Transcanal Endoscopic Management of Cerebrospinal Fluid Otorrhea Secondary to Congenital Inner Ear Malformations.

OBJECTIVE

To describe the feasibility of using a transcanal endoscopic approach for management of cerebrospinal leaks secondary to congenital inner ear malformations.

PATIENTS

Two pediatric patients with congenital inner ear malformations and concurrent cerebrospinal fluid leakage.

INTERVENTION

A stapedectomy was performed and the inner ear was packed with temporalis muscle using a transcanal endoscopic approach.

MAIN OUTCOME MEASURE

Cessation of cerebrospinal fluid leakage from the inner ear to the middle ear.

RESULTS

An otic capsule malformation with a modiolar defect as well as a defect in the stapes footplate was noted in both patients. Successful repair of cerebrospinal fluid otorrhea was achieved in both patients using a minimally invasive transcanal endoscopic approach.
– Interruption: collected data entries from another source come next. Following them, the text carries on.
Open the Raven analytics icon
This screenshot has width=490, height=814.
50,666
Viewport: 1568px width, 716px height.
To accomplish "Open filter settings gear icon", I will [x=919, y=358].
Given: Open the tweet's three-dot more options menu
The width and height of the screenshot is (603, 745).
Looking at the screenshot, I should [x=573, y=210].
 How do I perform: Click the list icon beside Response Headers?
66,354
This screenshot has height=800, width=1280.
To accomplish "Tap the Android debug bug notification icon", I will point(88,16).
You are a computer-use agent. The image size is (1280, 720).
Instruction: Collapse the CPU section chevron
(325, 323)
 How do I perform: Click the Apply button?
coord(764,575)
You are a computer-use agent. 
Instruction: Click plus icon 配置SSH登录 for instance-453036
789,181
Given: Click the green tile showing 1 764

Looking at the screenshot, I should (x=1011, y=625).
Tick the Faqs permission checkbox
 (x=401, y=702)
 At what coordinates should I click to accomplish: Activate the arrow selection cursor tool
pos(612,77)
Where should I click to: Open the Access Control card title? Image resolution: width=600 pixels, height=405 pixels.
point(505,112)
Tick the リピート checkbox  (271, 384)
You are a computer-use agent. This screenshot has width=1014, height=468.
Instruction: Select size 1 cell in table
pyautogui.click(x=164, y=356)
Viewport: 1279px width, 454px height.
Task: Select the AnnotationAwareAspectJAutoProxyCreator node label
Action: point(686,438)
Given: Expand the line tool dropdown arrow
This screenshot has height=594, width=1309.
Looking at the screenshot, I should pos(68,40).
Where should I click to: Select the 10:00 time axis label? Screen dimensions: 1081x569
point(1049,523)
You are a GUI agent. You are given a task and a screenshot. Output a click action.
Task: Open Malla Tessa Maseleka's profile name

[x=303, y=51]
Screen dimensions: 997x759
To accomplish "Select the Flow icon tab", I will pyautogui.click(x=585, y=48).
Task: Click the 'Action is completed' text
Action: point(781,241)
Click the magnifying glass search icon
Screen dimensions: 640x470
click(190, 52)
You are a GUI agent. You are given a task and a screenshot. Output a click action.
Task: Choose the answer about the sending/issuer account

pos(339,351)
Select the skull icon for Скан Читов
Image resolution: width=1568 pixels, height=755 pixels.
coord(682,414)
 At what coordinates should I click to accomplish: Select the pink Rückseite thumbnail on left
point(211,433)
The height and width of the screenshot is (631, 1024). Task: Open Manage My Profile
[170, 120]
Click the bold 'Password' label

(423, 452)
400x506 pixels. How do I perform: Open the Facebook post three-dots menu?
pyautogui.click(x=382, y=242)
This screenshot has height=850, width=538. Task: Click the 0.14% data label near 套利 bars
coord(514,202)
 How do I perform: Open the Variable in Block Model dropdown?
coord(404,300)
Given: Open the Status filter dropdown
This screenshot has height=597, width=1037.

One patient developed postoperative meningitis that was successfully managed with antibiotics.

CONCLUSIONS

Cerebrospinal fluid otorrhea from an inner ear malformation often presents as persistent clear otorrhea after tympanostomy tube placement or recurrent meningitis as was the case in the two patients in this series. A minimally invasive transcanal endoscopic approach is a viable alternative to manage this unique entity.